▶ _Problem to solve_
Leaving nothing out, print each line of the material exactly.
▬▬▬
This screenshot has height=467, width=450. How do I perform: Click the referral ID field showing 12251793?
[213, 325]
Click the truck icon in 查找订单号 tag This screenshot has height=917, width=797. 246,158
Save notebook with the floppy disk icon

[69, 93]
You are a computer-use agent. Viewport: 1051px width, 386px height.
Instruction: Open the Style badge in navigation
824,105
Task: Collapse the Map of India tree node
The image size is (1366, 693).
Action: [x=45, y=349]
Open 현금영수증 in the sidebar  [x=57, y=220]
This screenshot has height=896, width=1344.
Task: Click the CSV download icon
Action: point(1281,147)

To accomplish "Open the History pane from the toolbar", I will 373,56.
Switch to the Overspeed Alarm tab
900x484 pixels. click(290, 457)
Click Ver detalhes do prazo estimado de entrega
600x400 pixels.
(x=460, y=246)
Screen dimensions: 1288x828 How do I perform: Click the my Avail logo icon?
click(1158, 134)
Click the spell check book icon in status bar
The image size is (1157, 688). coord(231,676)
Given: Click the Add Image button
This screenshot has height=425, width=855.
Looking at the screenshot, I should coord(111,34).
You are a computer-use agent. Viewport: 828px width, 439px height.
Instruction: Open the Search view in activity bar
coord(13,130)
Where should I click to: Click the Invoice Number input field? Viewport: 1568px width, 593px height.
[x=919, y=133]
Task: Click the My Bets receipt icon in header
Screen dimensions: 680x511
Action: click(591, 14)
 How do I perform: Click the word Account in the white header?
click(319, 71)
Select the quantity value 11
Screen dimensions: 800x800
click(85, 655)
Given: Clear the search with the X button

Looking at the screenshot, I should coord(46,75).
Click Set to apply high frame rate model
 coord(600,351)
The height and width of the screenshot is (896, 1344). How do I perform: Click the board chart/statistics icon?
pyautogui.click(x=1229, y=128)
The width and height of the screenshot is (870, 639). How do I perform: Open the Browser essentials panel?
▬▬▬
▶ _Solution to this task_
This screenshot has height=467, width=450. How do I perform: Click the referral ID field showing 12251793?
[213, 325]
Click the truck icon in 查找订单号 tag This screenshot has height=917, width=797. 246,158
Save notebook with the floppy disk icon

[69, 93]
You are a computer-use agent. Viewport: 1051px width, 386px height.
Instruction: Open the Style badge in navigation
824,105
Task: Collapse the Map of India tree node
The image size is (1366, 693).
Action: [x=45, y=349]
Open 현금영수증 in the sidebar  [x=57, y=220]
This screenshot has height=896, width=1344.
Task: Click the CSV download icon
Action: point(1281,147)

To accomplish "Open the History pane from the toolbar", I will 373,56.
Switch to the Overspeed Alarm tab
900x484 pixels. click(290, 457)
Click Ver detalhes do prazo estimado de entrega
600x400 pixels.
(x=460, y=246)
Screen dimensions: 1288x828 How do I perform: Click the my Avail logo icon?
click(1158, 134)
Click the spell check book icon in status bar
The image size is (1157, 688). coord(231,676)
Given: Click the Add Image button
This screenshot has height=425, width=855.
Looking at the screenshot, I should coord(111,34).
You are a computer-use agent. Viewport: 828px width, 439px height.
Instruction: Open the Search view in activity bar
coord(13,130)
Where should I click to: Click the Invoice Number input field? Viewport: 1568px width, 593px height.
[x=919, y=133]
Task: Click the My Bets receipt icon in header
Screen dimensions: 680x511
Action: click(591, 14)
 How do I perform: Click the word Account in the white header?
click(319, 71)
Select the quantity value 11
Screen dimensions: 800x800
click(85, 655)
Given: Clear the search with the X button

Looking at the screenshot, I should coord(46,75).
Click Set to apply high frame rate model
 coord(600,351)
The height and width of the screenshot is (896, 1344). How do I perform: Click the board chart/statistics icon?
pyautogui.click(x=1229, y=128)
The width and height of the screenshot is (870, 639). How do I perform: Open the Browser essentials panel?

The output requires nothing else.